■ Text for analysis

========

Introduction

Opportunities have been identified regarding timely delivery of medications due to lack of ADC inventory related to stock outs or other variances in pharmacy workflow (i.e. compounding and distribution times). These opportunities for improvement impact patient care and result in both nursing and pharmacy staff frustration. Additionally, there are significant costs associated with unused medications stored in ADCs, taking up valuable real estate that would otherwise house more opportune inventory. This situation has created a need for more efficient management of the ADC inventory. Currently, research in the topic area is sparse. We hypothesize that the systematic management and oversight of ADC inventory will demonstrate a significant improvement in key performance indicators and provide insight to the current gaps in knowledge.

Methods

This study will be a continuous quality improvement project with a combination of retrospective data review and prospective optimization interventions of automated dispensing cabinets (Pyxis®). Interventions include review and adjustment of ADC par levels, removal of unused/stagnate medications, standardization of stock, and continual review of ADC inventory turns and associated optimization opportunities. The primary outcomes are the change in vend/fill ratio from baseline, change in medication stockout percentage from baseline.

========

■ Data for analysis
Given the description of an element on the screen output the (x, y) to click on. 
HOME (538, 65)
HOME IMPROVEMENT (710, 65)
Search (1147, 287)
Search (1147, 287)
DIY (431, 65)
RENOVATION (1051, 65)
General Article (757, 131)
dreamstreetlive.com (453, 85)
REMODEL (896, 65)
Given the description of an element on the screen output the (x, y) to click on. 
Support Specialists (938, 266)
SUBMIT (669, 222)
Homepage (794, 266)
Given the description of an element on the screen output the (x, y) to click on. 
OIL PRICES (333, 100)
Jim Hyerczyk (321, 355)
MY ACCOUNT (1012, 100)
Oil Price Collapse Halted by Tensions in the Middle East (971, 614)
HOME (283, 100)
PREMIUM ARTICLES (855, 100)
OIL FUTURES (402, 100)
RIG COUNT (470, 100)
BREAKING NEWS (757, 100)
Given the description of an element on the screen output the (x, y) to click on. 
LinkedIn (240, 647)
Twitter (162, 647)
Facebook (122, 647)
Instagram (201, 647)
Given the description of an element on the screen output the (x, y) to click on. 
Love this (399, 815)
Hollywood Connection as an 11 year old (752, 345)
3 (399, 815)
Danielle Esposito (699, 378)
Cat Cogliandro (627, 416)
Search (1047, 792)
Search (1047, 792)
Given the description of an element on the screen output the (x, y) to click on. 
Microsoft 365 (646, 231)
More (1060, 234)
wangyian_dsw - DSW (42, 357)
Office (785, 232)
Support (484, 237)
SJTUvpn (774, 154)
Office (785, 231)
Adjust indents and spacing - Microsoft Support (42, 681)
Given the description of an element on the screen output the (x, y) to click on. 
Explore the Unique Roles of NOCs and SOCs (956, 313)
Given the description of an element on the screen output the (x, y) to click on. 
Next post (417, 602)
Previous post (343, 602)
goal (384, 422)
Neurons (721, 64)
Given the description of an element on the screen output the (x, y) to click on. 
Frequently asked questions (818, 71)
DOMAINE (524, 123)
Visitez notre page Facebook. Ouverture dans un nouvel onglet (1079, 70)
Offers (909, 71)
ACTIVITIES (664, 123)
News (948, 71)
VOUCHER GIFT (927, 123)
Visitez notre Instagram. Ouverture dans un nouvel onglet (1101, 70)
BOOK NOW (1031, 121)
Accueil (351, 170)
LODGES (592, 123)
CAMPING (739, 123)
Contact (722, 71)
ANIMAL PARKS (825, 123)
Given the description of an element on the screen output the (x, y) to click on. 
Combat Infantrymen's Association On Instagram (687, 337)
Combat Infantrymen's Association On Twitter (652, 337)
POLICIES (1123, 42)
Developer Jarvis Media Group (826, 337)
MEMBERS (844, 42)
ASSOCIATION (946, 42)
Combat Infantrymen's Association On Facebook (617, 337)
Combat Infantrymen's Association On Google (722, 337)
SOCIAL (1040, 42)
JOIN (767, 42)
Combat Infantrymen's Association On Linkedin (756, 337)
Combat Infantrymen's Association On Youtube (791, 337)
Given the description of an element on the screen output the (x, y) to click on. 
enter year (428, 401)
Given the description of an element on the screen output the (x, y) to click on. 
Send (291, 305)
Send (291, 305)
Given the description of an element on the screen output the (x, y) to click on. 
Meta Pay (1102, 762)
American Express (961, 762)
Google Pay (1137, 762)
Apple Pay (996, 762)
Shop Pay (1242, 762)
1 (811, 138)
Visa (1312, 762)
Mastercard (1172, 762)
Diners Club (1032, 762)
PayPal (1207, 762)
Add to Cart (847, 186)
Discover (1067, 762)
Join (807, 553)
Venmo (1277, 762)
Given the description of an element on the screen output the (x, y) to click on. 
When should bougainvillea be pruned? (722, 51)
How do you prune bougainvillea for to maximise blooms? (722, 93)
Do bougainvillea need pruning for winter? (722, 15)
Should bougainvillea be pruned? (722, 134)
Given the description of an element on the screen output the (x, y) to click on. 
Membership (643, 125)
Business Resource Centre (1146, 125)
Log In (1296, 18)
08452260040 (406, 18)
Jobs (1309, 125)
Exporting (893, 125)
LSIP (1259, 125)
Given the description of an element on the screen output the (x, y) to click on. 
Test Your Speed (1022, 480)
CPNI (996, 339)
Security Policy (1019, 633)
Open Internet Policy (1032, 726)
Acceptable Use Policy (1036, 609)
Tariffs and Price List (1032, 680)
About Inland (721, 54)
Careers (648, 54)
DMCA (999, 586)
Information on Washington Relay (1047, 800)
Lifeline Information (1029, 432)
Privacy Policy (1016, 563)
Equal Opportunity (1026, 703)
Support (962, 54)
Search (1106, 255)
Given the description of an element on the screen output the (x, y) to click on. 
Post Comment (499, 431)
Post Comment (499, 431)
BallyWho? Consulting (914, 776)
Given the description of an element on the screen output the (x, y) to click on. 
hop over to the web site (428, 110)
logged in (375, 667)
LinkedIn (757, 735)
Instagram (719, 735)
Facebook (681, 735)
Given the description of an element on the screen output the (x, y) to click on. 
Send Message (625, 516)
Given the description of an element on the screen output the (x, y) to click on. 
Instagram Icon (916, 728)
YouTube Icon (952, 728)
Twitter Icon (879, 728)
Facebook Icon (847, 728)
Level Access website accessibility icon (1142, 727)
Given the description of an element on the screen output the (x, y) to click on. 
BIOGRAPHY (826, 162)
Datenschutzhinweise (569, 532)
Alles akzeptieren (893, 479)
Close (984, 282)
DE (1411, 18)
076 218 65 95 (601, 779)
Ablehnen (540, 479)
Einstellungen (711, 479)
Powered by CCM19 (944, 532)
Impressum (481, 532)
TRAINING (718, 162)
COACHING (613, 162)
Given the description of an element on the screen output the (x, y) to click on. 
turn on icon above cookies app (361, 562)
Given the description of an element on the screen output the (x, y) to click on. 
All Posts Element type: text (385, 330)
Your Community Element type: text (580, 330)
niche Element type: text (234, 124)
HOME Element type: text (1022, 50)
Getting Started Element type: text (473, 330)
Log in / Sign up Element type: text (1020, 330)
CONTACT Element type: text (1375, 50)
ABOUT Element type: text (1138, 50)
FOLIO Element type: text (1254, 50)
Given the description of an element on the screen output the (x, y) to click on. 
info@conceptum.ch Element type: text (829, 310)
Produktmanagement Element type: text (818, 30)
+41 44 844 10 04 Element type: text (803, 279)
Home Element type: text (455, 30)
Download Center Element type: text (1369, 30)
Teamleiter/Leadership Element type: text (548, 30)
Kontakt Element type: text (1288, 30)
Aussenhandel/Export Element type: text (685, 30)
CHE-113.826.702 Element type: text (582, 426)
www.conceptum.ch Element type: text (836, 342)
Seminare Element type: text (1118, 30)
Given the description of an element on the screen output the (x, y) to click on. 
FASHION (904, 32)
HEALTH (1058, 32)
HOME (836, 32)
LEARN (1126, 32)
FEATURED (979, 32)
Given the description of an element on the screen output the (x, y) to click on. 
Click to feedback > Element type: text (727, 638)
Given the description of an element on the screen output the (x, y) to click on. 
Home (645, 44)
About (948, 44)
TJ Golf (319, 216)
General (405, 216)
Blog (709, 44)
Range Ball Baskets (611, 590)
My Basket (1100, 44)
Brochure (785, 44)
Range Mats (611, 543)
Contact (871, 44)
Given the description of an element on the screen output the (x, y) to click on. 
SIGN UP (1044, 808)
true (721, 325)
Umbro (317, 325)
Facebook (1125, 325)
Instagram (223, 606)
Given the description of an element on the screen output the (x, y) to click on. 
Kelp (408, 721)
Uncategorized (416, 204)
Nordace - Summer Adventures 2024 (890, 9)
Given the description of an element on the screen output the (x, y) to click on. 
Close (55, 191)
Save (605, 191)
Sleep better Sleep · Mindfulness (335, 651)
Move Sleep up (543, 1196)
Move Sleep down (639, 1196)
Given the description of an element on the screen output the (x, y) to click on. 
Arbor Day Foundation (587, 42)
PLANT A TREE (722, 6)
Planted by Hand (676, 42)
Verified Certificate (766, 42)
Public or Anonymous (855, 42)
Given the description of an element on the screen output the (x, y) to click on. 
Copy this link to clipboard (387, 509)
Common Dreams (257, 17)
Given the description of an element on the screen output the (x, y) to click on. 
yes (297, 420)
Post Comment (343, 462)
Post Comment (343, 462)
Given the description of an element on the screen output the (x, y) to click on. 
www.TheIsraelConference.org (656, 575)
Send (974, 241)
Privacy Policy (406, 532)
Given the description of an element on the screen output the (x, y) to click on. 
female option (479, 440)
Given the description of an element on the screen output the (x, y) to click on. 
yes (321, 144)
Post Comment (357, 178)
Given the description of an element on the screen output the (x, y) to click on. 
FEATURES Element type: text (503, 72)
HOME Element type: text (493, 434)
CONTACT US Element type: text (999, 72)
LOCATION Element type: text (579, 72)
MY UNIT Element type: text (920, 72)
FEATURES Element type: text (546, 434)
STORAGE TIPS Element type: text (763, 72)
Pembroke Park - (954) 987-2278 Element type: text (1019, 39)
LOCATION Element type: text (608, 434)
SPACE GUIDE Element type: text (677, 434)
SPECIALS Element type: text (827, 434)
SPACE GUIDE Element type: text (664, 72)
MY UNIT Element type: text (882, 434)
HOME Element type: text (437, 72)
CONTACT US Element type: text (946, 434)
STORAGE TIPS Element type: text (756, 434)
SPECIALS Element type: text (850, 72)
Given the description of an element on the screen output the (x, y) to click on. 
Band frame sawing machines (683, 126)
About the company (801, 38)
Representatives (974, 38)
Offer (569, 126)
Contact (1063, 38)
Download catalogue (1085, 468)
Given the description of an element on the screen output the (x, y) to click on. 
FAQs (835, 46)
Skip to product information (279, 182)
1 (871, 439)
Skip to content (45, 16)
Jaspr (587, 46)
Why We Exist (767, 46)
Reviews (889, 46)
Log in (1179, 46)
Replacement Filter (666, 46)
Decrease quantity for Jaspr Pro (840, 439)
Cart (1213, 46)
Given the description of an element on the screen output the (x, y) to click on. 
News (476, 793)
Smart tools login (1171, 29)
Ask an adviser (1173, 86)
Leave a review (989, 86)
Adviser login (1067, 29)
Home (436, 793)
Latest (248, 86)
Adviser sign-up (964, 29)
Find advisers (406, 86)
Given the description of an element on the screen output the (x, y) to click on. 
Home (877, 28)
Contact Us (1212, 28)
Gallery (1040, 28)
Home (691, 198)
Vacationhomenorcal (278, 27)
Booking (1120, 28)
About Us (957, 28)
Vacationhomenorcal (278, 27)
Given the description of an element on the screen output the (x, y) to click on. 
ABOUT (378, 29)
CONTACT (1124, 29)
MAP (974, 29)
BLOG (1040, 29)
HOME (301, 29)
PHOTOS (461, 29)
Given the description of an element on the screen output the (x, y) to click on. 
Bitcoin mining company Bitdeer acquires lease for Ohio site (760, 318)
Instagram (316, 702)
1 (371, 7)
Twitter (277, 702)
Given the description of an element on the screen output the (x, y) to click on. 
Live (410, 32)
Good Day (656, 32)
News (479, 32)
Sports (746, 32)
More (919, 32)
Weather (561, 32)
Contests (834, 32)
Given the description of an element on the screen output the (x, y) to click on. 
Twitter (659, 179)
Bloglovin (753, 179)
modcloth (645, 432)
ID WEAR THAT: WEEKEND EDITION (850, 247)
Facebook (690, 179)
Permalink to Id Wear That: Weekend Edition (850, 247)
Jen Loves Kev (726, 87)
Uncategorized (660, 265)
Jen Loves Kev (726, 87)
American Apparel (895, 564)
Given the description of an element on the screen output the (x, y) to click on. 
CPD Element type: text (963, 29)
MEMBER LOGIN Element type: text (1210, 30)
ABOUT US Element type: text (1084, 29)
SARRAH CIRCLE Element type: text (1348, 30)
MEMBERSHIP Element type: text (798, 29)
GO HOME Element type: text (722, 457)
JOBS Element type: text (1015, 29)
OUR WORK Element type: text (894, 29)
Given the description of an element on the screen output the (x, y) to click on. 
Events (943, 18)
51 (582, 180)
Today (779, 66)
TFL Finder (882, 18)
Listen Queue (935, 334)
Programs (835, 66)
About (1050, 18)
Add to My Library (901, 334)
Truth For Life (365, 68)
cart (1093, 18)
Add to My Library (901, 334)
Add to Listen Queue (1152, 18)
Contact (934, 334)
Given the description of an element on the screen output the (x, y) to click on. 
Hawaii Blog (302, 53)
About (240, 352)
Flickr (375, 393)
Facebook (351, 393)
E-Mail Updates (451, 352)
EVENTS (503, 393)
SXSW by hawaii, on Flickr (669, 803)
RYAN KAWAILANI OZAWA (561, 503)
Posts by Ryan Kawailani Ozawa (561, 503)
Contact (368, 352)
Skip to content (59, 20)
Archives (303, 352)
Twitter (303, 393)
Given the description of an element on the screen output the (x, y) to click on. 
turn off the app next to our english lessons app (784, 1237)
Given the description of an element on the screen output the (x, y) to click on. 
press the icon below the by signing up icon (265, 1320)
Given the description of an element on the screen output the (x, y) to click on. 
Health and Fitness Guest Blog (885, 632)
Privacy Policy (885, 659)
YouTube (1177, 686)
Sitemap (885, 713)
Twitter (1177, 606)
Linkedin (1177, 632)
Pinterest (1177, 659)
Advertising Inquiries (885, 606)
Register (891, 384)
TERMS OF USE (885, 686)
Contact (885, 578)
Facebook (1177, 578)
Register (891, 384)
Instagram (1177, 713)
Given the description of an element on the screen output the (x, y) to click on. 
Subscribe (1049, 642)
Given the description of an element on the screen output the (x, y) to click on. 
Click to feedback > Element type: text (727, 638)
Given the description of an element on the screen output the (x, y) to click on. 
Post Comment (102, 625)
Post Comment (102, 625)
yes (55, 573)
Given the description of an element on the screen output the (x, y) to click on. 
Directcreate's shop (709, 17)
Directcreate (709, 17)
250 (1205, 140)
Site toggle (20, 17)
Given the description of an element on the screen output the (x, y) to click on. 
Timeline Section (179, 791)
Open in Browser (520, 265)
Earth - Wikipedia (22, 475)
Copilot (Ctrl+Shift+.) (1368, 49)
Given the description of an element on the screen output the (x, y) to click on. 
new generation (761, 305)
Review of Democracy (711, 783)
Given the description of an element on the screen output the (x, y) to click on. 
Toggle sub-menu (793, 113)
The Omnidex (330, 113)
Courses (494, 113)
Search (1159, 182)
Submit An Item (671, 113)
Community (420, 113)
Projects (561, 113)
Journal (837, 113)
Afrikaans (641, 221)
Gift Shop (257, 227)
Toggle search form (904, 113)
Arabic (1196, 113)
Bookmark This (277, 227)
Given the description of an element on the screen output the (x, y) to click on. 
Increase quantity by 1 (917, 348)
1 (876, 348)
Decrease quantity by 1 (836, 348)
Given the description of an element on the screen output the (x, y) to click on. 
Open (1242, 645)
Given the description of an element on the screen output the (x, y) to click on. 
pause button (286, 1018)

========

■ Questions
A - In the abstract on ADC inventory management, what are the primary outcomes?
B - Duplicate the passage from the abstract on ADC inventory management starting with "Opportunities have been" and going on through "gaps in knowledge.".
The rows play no part in this work.

■ Solutions to each task
A - The change in vend/fill ratio from baseline and the change in medication stockout percentage from baseline.

B -
Opportunities have been identified regarding timely delivery of medications due to lack of ADC inventory related to stock outs or other variances in pharmacy workflow (i.e. compounding and distribution times). These opportunities for improvement impact patient care and result in both nursing and pharmacy staff frustration. Additionally, there are significant costs associated with unused medications stored in ADCs, taking up valuable real estate that would otherwise house more opportune inventory. This situation has created a need for more efficient management of the ADC inventory. Currently, research in the topic area is sparse. We hypothesize that the systematic management and oversight of ADC inventory will demonstrate a significant improvement in key performance indicators and provide insight to the current gaps in knowledge.